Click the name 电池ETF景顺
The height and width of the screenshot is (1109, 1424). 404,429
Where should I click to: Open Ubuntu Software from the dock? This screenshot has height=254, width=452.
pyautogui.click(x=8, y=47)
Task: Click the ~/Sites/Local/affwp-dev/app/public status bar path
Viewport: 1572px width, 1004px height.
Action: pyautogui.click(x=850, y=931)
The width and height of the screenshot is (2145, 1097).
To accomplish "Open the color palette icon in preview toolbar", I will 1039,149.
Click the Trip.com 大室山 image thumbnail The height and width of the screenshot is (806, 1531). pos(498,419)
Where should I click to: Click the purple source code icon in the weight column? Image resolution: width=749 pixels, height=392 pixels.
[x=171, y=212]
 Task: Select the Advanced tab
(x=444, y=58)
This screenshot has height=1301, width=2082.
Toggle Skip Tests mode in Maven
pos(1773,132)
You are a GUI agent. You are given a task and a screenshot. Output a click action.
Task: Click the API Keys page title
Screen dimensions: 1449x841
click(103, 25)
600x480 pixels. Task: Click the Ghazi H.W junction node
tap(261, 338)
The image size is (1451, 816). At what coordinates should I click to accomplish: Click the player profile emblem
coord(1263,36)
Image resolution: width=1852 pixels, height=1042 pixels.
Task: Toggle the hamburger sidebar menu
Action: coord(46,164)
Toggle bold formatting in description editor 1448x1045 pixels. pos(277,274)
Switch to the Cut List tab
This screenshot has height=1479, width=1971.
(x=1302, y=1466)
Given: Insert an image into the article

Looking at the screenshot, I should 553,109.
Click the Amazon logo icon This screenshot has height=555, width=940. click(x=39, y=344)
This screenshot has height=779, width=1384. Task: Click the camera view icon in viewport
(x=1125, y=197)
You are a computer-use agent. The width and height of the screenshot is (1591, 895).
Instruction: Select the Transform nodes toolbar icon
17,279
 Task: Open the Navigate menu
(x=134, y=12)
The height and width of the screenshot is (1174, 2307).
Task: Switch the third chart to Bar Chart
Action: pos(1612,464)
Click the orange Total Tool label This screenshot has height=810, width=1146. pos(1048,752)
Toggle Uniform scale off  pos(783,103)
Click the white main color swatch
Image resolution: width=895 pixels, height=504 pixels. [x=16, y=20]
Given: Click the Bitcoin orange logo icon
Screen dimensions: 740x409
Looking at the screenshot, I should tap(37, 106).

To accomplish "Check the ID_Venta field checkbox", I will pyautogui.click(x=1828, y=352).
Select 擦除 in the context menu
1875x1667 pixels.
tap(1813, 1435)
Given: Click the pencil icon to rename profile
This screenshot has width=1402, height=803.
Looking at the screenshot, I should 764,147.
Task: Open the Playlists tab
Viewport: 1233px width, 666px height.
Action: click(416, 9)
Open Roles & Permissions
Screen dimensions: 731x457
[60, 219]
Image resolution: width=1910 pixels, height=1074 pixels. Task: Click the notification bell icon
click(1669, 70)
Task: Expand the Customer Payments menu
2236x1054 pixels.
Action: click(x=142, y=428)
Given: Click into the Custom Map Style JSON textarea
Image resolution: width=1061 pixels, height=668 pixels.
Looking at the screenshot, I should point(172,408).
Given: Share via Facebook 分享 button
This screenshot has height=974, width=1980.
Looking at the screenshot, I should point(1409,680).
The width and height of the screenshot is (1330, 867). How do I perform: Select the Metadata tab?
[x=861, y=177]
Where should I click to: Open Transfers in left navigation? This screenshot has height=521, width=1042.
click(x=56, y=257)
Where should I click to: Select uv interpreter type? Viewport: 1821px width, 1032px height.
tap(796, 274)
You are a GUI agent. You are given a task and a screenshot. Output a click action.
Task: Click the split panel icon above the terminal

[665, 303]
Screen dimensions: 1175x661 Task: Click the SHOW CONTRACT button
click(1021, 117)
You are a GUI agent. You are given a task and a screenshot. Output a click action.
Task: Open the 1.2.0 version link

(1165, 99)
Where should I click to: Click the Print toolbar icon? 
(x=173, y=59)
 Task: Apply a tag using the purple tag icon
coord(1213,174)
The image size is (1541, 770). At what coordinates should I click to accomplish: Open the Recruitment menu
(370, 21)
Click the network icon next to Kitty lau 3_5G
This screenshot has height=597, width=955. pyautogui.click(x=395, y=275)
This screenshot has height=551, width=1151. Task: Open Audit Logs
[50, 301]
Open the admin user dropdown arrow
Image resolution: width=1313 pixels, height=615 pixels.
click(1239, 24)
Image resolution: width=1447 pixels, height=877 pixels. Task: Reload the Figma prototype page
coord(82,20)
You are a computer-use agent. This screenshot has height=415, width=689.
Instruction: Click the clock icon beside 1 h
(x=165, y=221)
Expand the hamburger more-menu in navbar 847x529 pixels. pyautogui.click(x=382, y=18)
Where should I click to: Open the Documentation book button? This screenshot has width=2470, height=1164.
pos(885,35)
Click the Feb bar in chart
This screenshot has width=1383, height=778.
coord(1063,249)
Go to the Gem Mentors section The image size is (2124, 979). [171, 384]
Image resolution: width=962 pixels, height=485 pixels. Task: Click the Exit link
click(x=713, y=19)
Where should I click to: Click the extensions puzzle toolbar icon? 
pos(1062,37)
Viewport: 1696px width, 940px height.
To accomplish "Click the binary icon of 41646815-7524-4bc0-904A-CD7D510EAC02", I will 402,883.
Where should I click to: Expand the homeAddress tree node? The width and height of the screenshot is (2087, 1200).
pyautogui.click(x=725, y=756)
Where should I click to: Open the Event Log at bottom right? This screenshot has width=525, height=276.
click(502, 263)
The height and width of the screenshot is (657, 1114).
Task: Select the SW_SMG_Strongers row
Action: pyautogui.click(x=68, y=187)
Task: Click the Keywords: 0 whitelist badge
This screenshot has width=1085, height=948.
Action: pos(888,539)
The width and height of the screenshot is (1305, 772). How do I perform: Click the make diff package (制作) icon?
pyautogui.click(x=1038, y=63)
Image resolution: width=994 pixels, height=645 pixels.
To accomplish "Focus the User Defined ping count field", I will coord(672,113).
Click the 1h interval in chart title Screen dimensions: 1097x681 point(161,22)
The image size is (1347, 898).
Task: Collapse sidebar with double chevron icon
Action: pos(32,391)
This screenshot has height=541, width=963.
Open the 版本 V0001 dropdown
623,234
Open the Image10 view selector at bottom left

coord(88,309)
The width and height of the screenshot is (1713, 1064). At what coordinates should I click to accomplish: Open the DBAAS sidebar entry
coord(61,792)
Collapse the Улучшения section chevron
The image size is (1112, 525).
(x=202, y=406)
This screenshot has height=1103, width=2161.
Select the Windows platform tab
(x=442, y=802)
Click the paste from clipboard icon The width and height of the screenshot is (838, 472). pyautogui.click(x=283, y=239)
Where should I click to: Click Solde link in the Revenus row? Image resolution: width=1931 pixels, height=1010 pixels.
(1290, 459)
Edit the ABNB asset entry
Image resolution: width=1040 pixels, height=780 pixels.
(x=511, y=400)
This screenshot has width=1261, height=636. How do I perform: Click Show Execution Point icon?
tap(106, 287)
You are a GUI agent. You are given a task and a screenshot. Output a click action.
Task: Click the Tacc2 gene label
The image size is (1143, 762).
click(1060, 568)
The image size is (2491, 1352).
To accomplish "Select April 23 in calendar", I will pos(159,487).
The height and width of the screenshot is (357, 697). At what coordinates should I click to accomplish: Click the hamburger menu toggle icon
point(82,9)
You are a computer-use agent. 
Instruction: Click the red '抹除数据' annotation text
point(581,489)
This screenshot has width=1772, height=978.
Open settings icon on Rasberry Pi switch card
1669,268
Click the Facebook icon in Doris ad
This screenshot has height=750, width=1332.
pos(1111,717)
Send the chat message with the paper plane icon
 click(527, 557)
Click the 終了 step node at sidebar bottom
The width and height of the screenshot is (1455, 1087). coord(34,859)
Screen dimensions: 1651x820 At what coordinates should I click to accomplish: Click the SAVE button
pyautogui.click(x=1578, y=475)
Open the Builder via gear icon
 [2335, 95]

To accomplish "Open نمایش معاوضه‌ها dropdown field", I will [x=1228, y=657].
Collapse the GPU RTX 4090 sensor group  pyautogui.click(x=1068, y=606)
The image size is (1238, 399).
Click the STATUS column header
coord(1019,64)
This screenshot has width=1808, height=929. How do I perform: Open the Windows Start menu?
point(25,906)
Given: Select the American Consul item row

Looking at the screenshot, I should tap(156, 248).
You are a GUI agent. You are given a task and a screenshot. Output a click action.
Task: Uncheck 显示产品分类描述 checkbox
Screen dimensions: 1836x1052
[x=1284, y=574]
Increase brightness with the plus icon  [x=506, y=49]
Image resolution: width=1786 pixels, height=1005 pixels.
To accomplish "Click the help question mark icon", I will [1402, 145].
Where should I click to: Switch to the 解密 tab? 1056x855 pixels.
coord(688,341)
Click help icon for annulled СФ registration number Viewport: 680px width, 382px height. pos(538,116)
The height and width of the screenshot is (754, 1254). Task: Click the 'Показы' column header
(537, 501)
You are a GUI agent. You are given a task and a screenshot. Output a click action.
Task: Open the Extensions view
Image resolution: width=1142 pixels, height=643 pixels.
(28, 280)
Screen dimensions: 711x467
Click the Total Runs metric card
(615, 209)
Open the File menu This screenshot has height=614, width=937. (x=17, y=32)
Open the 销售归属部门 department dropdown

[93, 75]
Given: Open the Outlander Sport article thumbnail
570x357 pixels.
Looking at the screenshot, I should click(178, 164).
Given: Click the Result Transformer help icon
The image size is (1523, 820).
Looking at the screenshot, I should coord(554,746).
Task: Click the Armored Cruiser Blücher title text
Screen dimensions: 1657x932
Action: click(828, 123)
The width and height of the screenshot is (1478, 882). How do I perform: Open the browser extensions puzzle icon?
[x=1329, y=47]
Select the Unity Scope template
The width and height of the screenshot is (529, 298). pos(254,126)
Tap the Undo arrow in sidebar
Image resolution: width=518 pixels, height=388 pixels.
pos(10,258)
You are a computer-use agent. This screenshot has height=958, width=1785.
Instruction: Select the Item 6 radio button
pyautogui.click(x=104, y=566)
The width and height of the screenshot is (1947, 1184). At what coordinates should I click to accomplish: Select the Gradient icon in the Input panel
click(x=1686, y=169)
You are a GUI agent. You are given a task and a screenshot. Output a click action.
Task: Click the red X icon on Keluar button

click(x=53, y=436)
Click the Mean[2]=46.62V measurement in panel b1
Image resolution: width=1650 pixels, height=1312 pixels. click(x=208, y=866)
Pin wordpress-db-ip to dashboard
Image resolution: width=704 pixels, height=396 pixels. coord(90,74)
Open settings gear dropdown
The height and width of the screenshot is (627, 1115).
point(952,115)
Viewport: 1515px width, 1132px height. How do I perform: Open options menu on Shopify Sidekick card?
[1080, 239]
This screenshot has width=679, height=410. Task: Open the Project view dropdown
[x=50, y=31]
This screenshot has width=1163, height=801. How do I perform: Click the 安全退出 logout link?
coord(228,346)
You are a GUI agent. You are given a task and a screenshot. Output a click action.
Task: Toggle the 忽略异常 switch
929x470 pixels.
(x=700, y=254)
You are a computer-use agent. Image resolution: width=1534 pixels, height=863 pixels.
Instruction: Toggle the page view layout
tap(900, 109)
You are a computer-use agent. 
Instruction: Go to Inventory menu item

******

Read the listing line by line, and copy each line in which the word "help" is found.

TASK ANSWER —
To accomplish "Click the help question mark icon", I will [1402, 145].
Click help icon for annulled СФ registration number Viewport: 680px width, 382px height. pos(538,116)
Given: Click the Result Transformer help icon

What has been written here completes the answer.